Run a Go program that serves the text hello at http://localhost:8080/hello. After this page you will know how to start an HTTP server in Go without any third-party library.

Prerequisites

What an HTTP handler is

Go's standard library has everything you need to answer web requests. The package is called net/http.

A handler is a function that takes two things: a ResponseWriter (what you write the reply into) and a *Request (what the caller sent you). You write your reply into the writer and Go ships it back to the caller.

A mux is a routing table — it maps a URL path to a handler. The default mux ships with Go, so you don't have to build one.

For everything net/http can do, see the official package docs.

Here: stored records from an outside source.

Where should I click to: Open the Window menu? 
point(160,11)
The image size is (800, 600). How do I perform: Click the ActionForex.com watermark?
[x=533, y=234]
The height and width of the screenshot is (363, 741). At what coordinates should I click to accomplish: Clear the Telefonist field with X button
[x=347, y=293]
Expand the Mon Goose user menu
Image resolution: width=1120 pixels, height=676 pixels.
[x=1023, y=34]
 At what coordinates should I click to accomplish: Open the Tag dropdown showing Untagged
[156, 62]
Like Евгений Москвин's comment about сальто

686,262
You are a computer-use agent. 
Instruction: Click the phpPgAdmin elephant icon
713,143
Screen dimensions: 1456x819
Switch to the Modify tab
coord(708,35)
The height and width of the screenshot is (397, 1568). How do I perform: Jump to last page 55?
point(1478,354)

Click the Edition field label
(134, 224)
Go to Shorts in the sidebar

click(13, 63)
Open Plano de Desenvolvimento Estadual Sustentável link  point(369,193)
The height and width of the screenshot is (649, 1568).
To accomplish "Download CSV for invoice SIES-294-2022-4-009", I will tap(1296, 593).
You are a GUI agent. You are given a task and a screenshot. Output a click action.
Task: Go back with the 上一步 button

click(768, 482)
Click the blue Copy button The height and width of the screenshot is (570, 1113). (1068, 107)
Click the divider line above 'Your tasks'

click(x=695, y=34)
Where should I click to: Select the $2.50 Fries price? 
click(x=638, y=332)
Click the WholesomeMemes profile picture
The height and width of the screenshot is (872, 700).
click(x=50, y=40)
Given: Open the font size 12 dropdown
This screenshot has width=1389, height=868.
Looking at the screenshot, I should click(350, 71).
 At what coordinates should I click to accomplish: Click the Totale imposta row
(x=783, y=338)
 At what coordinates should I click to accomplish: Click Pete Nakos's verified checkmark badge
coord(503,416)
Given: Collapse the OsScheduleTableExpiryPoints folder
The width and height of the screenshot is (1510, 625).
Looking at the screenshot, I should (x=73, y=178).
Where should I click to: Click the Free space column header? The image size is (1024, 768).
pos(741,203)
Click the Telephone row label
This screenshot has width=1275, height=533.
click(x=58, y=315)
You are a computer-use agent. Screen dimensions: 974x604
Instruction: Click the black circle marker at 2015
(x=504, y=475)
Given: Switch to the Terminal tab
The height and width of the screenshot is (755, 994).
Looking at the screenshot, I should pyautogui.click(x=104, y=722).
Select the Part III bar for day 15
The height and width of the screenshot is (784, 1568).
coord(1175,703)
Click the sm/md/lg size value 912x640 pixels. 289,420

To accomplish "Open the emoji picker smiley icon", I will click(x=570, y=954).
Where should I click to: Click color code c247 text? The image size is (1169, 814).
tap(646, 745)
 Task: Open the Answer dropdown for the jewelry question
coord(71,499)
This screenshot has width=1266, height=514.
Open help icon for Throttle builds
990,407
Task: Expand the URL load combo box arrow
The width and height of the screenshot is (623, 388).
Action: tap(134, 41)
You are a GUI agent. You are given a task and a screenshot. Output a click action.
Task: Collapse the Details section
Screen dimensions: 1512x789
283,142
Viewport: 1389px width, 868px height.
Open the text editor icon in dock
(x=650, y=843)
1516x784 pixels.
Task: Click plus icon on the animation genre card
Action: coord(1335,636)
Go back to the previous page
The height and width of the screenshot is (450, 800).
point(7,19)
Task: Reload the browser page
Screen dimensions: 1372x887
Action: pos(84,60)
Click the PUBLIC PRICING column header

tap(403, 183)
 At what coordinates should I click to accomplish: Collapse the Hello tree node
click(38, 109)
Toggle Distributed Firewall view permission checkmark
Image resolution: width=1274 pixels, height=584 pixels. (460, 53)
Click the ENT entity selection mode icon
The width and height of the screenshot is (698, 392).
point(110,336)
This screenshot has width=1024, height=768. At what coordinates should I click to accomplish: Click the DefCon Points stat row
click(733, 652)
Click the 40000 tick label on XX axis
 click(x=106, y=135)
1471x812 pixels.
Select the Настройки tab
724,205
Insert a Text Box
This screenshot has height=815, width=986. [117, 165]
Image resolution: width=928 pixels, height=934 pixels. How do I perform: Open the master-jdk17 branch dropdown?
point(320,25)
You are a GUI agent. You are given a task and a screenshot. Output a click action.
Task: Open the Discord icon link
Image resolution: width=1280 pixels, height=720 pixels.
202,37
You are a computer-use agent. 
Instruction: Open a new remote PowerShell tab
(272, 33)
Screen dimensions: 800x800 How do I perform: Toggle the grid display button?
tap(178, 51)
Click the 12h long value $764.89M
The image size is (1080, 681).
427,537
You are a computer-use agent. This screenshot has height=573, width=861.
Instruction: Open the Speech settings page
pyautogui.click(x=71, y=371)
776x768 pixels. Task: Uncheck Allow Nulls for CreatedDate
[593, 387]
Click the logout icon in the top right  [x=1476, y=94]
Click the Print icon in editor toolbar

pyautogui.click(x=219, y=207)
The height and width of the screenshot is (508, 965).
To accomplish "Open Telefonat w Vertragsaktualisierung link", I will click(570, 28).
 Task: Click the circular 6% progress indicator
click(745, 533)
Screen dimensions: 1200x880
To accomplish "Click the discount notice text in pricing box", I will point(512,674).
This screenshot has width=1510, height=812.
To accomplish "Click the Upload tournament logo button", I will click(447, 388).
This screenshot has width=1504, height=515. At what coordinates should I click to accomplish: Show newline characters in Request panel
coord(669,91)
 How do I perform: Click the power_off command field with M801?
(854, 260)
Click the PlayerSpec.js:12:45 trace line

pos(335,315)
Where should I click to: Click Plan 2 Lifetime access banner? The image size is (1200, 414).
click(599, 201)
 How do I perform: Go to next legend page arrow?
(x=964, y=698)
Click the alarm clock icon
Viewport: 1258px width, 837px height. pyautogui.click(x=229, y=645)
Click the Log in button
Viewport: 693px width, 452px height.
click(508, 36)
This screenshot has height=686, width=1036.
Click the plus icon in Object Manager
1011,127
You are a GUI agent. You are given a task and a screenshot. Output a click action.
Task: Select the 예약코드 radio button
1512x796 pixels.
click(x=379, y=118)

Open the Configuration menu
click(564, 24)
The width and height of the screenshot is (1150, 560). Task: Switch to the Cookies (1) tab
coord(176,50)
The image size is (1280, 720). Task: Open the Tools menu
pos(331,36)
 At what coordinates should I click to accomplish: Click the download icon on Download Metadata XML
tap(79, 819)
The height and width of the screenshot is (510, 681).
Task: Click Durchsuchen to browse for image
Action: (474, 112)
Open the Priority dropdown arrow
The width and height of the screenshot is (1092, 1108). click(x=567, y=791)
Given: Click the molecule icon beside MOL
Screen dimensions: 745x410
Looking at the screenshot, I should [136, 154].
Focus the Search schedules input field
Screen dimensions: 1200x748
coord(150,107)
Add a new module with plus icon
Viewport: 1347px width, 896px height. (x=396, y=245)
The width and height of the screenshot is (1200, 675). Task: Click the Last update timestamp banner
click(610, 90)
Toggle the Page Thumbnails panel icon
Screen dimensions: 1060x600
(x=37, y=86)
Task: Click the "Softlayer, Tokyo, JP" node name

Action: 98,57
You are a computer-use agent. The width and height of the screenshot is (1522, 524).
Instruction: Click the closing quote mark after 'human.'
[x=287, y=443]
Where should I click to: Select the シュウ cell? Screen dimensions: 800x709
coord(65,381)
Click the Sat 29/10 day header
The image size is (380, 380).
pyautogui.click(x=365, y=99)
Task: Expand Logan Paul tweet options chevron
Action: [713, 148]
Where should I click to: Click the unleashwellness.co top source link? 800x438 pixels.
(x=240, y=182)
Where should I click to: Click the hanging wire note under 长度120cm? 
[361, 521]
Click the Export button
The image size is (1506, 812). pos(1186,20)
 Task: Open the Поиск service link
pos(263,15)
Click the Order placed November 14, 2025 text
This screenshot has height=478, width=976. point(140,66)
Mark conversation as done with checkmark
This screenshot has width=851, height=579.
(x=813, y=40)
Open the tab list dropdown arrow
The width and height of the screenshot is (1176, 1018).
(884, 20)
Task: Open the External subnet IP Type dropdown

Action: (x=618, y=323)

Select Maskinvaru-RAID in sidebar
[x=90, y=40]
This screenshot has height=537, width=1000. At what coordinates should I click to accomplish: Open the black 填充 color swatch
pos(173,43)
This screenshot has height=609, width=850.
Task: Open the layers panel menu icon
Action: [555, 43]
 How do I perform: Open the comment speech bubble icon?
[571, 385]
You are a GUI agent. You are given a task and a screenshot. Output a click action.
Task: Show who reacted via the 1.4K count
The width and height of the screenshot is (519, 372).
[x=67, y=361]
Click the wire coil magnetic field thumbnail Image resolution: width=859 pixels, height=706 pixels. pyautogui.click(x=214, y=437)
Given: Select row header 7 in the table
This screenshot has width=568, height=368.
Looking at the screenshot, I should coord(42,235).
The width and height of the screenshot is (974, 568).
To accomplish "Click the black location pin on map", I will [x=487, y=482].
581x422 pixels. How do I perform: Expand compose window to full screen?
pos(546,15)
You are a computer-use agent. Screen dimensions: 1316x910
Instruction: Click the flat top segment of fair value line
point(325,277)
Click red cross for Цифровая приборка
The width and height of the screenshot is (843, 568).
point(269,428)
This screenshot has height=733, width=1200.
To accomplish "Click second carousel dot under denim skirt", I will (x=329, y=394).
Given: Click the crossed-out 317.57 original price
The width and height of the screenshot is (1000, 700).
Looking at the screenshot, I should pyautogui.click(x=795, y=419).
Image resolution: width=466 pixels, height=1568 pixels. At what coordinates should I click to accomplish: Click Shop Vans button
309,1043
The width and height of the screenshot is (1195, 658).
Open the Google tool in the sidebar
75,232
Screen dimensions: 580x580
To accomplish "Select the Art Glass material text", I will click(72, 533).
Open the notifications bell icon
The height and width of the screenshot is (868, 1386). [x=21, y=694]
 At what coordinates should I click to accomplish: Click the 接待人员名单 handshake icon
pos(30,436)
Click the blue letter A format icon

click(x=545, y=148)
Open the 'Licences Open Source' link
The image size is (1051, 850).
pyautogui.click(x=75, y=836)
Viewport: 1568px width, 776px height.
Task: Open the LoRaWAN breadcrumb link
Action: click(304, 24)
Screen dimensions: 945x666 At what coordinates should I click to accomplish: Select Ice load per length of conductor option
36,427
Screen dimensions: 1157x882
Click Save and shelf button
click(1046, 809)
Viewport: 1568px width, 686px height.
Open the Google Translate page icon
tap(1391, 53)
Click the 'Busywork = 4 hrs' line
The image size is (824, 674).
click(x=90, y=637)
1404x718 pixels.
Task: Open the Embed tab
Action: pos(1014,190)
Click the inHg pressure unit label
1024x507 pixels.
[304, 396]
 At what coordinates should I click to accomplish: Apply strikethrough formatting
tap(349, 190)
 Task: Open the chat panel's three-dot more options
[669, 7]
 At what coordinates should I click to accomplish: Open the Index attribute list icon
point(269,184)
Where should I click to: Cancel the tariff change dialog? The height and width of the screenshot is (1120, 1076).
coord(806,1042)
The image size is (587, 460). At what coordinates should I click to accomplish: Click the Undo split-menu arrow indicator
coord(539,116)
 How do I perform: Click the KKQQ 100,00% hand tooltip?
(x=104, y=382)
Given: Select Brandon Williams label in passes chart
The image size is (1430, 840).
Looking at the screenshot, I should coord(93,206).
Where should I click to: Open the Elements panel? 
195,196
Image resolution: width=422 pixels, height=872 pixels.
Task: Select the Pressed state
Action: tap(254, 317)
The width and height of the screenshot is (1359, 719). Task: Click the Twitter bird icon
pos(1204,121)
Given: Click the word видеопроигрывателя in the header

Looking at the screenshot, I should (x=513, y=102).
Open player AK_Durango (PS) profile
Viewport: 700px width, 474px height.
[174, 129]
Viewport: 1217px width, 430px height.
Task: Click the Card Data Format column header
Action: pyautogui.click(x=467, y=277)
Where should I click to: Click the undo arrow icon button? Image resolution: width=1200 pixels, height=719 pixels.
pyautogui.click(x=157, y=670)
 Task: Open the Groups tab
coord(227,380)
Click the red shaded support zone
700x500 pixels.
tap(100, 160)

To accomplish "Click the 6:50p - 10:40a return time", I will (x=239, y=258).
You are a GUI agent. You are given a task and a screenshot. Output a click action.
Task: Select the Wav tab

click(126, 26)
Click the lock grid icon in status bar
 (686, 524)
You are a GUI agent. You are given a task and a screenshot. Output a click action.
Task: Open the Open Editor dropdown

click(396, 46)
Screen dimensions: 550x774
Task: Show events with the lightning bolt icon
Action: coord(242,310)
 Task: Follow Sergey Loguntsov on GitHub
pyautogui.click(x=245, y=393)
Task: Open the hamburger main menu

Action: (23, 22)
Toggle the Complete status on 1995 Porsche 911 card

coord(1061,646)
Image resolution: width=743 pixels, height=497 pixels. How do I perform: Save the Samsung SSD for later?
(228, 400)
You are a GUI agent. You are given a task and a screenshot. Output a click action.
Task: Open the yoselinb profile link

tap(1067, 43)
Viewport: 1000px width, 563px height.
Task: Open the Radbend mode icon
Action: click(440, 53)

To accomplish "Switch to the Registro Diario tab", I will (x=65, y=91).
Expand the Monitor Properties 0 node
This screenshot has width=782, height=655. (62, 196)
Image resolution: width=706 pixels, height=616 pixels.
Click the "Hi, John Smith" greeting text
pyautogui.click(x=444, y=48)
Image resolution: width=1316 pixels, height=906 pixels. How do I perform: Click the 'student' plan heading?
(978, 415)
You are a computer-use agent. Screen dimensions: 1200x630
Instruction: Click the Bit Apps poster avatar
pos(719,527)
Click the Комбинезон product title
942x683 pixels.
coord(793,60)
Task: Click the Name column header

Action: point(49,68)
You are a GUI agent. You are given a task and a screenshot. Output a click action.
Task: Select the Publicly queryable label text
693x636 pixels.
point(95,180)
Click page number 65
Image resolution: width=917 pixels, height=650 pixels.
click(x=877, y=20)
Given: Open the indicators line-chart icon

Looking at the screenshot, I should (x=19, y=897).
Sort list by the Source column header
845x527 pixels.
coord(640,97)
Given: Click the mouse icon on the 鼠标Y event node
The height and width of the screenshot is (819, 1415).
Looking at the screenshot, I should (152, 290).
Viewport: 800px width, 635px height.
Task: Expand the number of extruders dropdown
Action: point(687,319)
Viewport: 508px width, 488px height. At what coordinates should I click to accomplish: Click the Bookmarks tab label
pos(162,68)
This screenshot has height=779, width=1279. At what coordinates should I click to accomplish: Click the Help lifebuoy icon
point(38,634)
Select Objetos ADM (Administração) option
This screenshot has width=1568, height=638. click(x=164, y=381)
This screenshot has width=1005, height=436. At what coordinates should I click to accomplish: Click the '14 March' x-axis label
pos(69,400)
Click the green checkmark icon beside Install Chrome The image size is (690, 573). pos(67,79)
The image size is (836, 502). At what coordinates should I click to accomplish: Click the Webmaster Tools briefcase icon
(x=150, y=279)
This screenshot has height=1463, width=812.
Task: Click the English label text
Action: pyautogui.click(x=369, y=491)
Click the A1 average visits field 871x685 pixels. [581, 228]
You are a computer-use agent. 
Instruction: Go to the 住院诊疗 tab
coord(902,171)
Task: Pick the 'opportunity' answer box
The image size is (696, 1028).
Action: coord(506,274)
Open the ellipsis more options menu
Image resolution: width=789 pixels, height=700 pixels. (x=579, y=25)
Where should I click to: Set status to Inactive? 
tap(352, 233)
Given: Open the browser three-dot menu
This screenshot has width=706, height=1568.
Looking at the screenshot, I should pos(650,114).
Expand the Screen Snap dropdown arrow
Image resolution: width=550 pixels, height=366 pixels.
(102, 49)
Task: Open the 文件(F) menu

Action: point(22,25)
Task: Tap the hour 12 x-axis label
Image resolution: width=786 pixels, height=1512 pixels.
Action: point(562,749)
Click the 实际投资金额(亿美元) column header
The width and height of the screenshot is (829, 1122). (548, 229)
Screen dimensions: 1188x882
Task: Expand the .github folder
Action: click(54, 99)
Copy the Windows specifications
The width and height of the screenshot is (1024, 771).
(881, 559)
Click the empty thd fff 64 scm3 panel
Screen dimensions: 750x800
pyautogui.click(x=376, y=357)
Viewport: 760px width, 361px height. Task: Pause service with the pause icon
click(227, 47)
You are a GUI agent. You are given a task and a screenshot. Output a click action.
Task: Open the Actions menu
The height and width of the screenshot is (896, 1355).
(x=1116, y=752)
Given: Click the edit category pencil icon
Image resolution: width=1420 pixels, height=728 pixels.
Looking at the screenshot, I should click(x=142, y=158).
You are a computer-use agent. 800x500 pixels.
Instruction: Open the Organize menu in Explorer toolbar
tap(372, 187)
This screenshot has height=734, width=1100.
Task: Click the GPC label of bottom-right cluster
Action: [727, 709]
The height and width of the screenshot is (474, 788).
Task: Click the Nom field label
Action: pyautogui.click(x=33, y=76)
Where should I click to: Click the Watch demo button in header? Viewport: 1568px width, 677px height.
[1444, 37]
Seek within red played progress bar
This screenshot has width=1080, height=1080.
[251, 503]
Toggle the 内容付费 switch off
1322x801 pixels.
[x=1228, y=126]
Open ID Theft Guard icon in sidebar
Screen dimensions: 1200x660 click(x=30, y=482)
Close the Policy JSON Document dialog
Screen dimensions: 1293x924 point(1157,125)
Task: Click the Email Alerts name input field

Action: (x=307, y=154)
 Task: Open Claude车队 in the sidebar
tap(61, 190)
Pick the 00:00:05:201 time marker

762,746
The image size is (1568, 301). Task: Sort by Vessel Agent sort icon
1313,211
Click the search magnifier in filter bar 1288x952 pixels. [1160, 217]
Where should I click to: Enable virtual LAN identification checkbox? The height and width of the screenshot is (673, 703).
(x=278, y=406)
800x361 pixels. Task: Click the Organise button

The two pieces we need now are HandleFunc (register a handler) and ListenAndServe (start the server).

Code

Create a file called main.go:

go
package main

import (
	"fmt"
	"log"
	"net/http"
)

func hello(w http.ResponseWriter, r *http.Request) {
	fmt.Fprintln(w, "hello")
}

func main() {
	http.HandleFunc("/hello", hello)
	fmt.Println("listening on :8080")
	log.Fatal(http.ListenAndServe(":8080", nil))
}

Run it:

go run main.go

You should see:

listening on :8080

In a second terminal:

curl http://localhost:8080/hello

Output:

hello

Stop the server with Ctrl-C.

The second argument to ListenAndServe is the mux. Passing nil tells Go to use the default mux, which is what http.HandleFunc registered against.

For frontend developers

If you've used Express in Node, this is the same idea: register a handler against a path, start a listener on a port. Go's standard library plays the role Express does — no install required.